___ Reading text ___
JOGL Implementation

Hi there,

i’m just a newbie who read Eberly’s Book, and i’m pleased to see that you’ve done a cool Java implementation of its engine, and also that your code is clear to read (no empty or non implemented confusing methods). I really like it, and will be pleased to take part of its development, i’ve not lot of time due to my job and my family, but if you agree, i’ll be pleased to help as i can :D.



Actually, i’m trying to make a JOGL implementation (I will explain later why), but due to my lack of knowledge with both your design, LWJGL (and even with JOGL), i’ve some design difficulties for the implementation.



It may be the begin of a long list of questions ://



It seems that you explicitely ask to the Window to render itself, to clean its backbuffer and so on.

But, i’m a bit confused with Thread issue. Indeed, in which thread are you when you do such asking ?

Using an AWT frame to host JOGL’s Canvas, performance should be better if integrating the “SimpleGame” process in the Render Thread itseld, i.e. in the AWT event queue. Is that right ? or do i have to make both Threads (rendering and AWT) compliant using a message type pattern.

For example, the “takeSnapShot” method should only be handled after rendering is performed, and i guess it shouldn’t be done while rendering or cleaning are performed.

am i clear enough, did i miss something :// ?





Now, let’s explain why JOGL. I’d like to use Cg implementation in a cool Scenegraph environment (it seems i’ve found the last, thanks to jME!! XD) (and then problably integrate it as a jME Render state), and actually it seems that only JOGL handle it :? if not please tell me.
___
**What to do**
- a) Can you rewrite the stretch of the JOGL forum post from "Using an AWT" through "something :// ?", putting "Swing" in place of "AWT"?
- b) In the JOGL forum post, why does the writer want to use JOGL?
- c) Can you sum up the JOGL forum post in three sentences?
The items that come next are separate material, apart from the JOGL forum post.
___ Data for review ___
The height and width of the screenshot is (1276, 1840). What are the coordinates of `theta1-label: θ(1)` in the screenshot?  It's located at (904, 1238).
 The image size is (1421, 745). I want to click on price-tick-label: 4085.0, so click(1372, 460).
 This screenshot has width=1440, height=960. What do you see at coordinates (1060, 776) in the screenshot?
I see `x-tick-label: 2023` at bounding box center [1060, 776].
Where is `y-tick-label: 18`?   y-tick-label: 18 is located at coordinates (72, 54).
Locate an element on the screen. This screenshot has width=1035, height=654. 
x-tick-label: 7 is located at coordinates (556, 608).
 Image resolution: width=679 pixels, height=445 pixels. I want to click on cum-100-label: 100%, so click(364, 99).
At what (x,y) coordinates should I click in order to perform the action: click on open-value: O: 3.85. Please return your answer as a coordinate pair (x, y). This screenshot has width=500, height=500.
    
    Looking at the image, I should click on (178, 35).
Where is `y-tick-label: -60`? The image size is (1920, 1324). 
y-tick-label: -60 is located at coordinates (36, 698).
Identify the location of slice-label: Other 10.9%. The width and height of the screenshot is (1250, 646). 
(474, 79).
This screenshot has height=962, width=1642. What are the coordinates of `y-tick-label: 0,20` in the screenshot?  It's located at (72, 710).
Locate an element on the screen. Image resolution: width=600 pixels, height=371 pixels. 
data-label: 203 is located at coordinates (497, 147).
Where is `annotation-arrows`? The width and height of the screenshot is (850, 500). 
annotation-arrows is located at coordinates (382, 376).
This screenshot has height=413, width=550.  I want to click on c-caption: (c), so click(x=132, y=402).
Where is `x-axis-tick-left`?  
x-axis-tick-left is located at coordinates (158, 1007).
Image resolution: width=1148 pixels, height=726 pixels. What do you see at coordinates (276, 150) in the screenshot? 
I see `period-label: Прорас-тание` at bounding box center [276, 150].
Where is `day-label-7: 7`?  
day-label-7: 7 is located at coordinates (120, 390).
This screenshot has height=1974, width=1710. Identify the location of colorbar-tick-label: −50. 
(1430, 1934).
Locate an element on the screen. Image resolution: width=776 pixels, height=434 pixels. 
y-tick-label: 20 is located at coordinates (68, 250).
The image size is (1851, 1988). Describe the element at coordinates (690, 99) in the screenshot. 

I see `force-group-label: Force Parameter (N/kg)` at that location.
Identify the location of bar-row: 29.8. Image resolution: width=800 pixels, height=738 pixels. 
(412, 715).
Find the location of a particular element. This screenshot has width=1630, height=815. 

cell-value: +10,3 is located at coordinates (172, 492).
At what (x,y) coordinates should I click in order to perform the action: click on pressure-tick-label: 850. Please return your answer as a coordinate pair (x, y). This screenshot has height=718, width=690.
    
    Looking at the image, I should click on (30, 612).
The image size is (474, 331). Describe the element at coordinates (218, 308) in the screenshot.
___
**Answers**
- a)
Using an Swing frame to host JOGL’s Canvas, performance should be better if integrating the “SimpleGame” process in the Render Thread itseld, i.e. in the Swing event queue. Is that right ? or do i have to make both Threads (rendering and Swing) compliant using a message type pattern.

For example, the “takeSnapShot” method should only be handled after rendering is performed, and i guess it shouldn’t be done while rendering or cleaning are performed.

am i clear enough, did i miss something :// ?

- b) To use a Cg implementation in a scenegraph environment, since it seems only JOGL handles it.

- c) A newcomer who read Eberly's book praises the clear Java implementation of its engine and offers to help with its development as time allows. The writer is trying to build a JOGL implementation but is unsure about threading: whether to run the game process inside the AWT event queue or to coordinate the rendering and AWT threads with messages. The reason for choosing JOGL is to use a Cg implementation in a scenegraph environment, since it seems only JOGL handles it.